### PASSAGE PROVIDED
=== Begin Enclosure ===
Skip to content

SilentDemonSD/ScamIntelli

Repository files navigation

ScamIntelli — AI-Powered Honeypot Scam Detection API

An intelligent honeypot system that detects, engages, and extracts intelligence from scam conversations in real-time. Built with a hybrid 11-layer scam detection engine, persona-driven engagement, and graph-based fraud network analysis.

Description

ScamIntelli acts as an AI-powered honeypot that simulates a vulnerable victim to scammers while:

  1. Detecting scams using an 11-layer hybrid scoring engine combining a 5-model ML ensemble (LightGBM, XGBoost, Random Forest, Gradient Boosting, Logistic Regression), keyword analysis, behavioral patterns, and Google Gemini LLM verification.
  2. Extracting intelligence — phone numbers, bank accounts, UPI IDs, phishing links, email addresses, case IDs, policy numbers, order numbers, and more — from scam conversations using regex pattern matching and NLP across 13 intelligence categories.
=== End Enclosure ===
### WHAT YOU NEED TO DO
A – According to the ScamIntelli repository page, which large language model does the scam detection engine use for verification?
B – Rewrite the ScamIntelli repository page between "SilentDemonSD/ScamIntelli" and "fraud network analysis.", inclusive, swapping "real-time" for "live".
C – Extend the ScamIntelli repository page beyond its final sentence.

Stored data entries:
=== Begin Enclosure ===
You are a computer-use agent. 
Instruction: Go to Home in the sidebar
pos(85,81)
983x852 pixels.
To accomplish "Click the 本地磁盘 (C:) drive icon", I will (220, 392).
=== End Enclosure ===
### ANSWERS TO THE PROBLEMS
A – Google Gemini

B –
SilentDemonSD/ScamIntelli

Repository files navigation

ScamIntelli — AI-Powered Honeypot Scam Detection API

An intelligent honeypot system that detects, engages, and extracts intelligence from scam conversations in live. Built with a hybrid 11-layer scam detection engine, persona-driven engagement, and graph-based fraud network analysis.

C –
  3. Engaging scammers with adaptive persona-based responses (confused elderly, gullible student, busy professional) in English and Hinglish, powered by a question engine (19 scam categories × investigative questions) and a red flag tracker (12 behavioral indicators) to maximize engagement duration, message count, and intelligence extraction.
  4. Mapping fraud networks via Neo4j graph database to identify connected scam operations, kingpins, and fraud rings.

Approach

How We Detect Scams

Messages pass through the Hybrid 11-Layer Detection Engine:

  1. Keyword Scoring — 200+ weighted scam keywords across 16 categories (urgency, threat, payment, credential, digital arrest, investment, etc.).
  2. Hard Indicator Patterns — Regex-based instant detection of UPI IDs, bank references, OTP requests. Hard indicators trigger scam detection with a 0.70 confidence floor.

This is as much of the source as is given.